Bruns: Das Modell oder vor allem das Gesetz regelt nur die Diagnostik.
Können Sie das näher erläutern?
Bruns: Das Modellprojekt regelt nur die Kostenübernahme und Regularien für Diagnostik, nicht aber für die dann notwendige Therapie. Das Modellvorhaben ist nämlich so angedacht, dass sich die unterschiedlichen Teilnehmer als Konsortium oder als Studiengruppe verstehen müssen. Alle müssen sie die gleichen Qualitätsstandards erfüllen. Das ist Voraussetzung, um die Kosten der besonderen Diagnostik erstattet zu bekommen. Bei der dann vorgeschlagenen Therapie – bei der teilweise Medikamente eingesetzt werden, die gar nicht für diese Indikation zugelassen sind und die eine enge ärztliche Begleitung benötigen – gibt es keine Bezahlung. Das bedeutet: Selbst wenn sich alle Ärztinnen und Ärzte im Tumorboard einig sind, dass bei Marker X Medikament Y eingesetzt wird, müssen sie es dann selbst zahlen oder bei der Krankenkasse des jeweiligen Patienten beantragen. Zudem müsste sichergestellt werden, dass alle Patientinnen und Patienten, für die dann die Kostenübernahme geregelt ist, das gleiche Produkt eines Herstellers erhalten. Die Zentren müssen sich daher mit dem Hersteller darüber verständigen, dass dieser das Konsortium bedient und gegebenenfalls den Einsatz außerhalb der Zulassung gestattet. Das alles ist ein unglaublich komplizierter Prozess. An dieser Stelle würde ich dafür plädieren, die Off-Label-Kommission beim BfArM, die derzeit nur vom G-BA angerufen werden kann, in den Prozess zu integrieren.

== Ziel der Übung ==
Beantworte kurz diese Fragen zum Text über das Modellvorhaben:
(a) Was müssen alle Teilnehmer erfüllen, damit die Kosten der besonderen Diagnostik erstattet werden?
(b) Wofür gibt es laut Text keine Bezahlung?
(c) Von wem kann die Off-Label-Kommission beim BfArM derzeit angerufen werden?

== Bereitgestellte Angaben ==
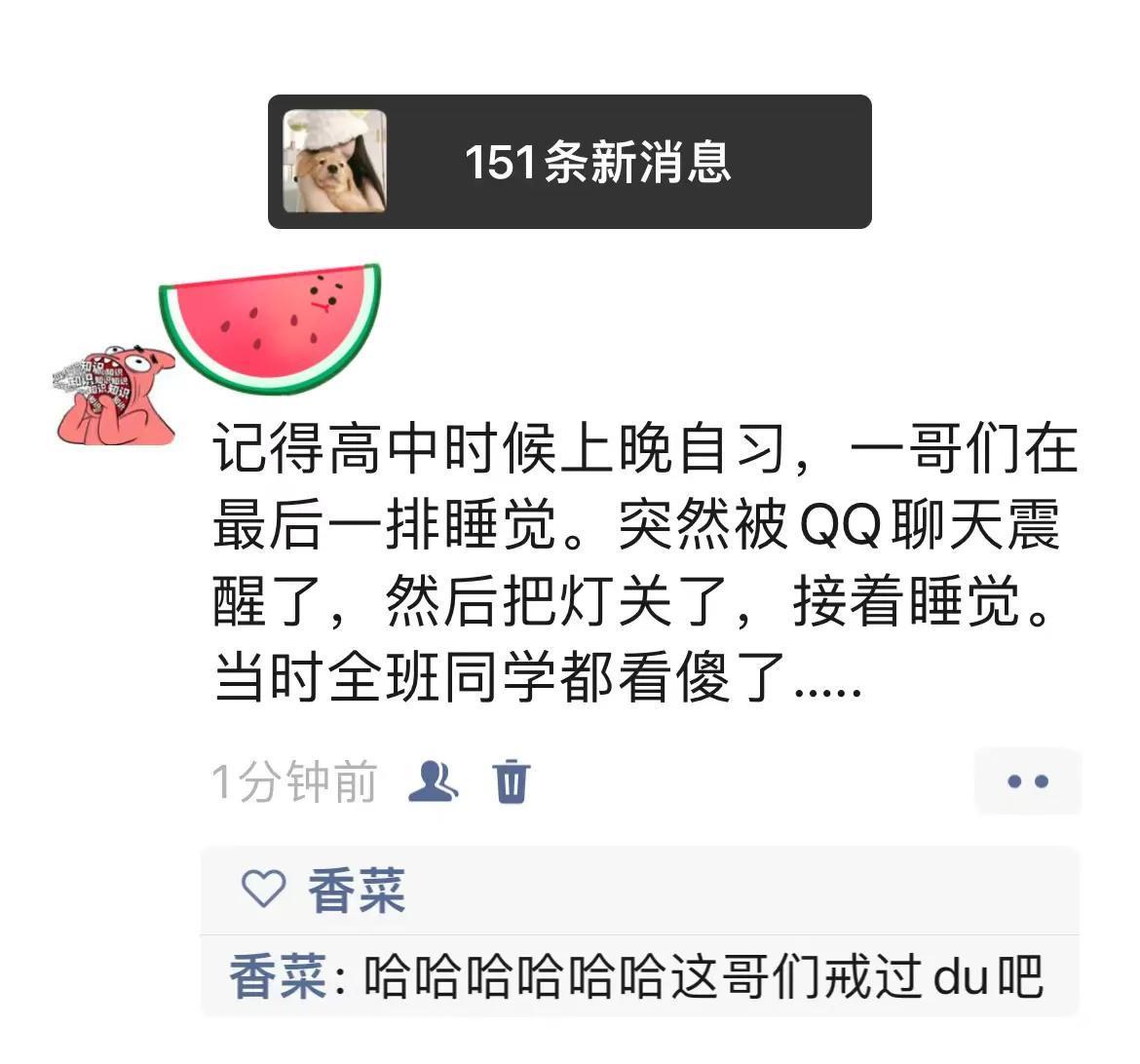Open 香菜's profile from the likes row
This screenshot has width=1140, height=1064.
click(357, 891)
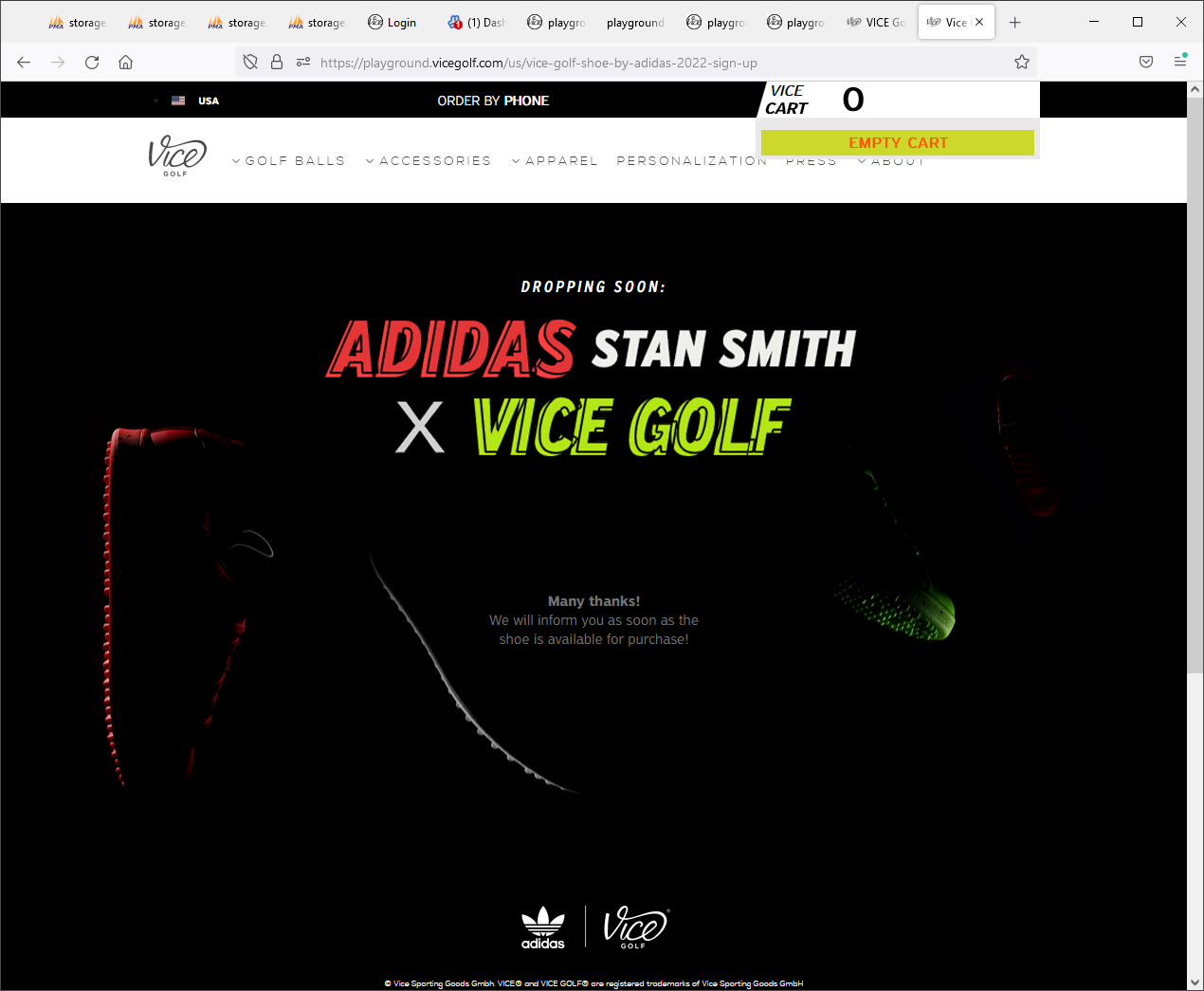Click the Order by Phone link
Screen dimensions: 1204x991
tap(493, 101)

== Lösung ==
(a) Alle Teilnehmer müssen die gleichen Qualitätsstandards erfüllen.
(b) Für die dann vorgeschlagene Therapie gibt es keine Bezahlung.
(c) Sie kann derzeit nur vom G-BA angerufen werden.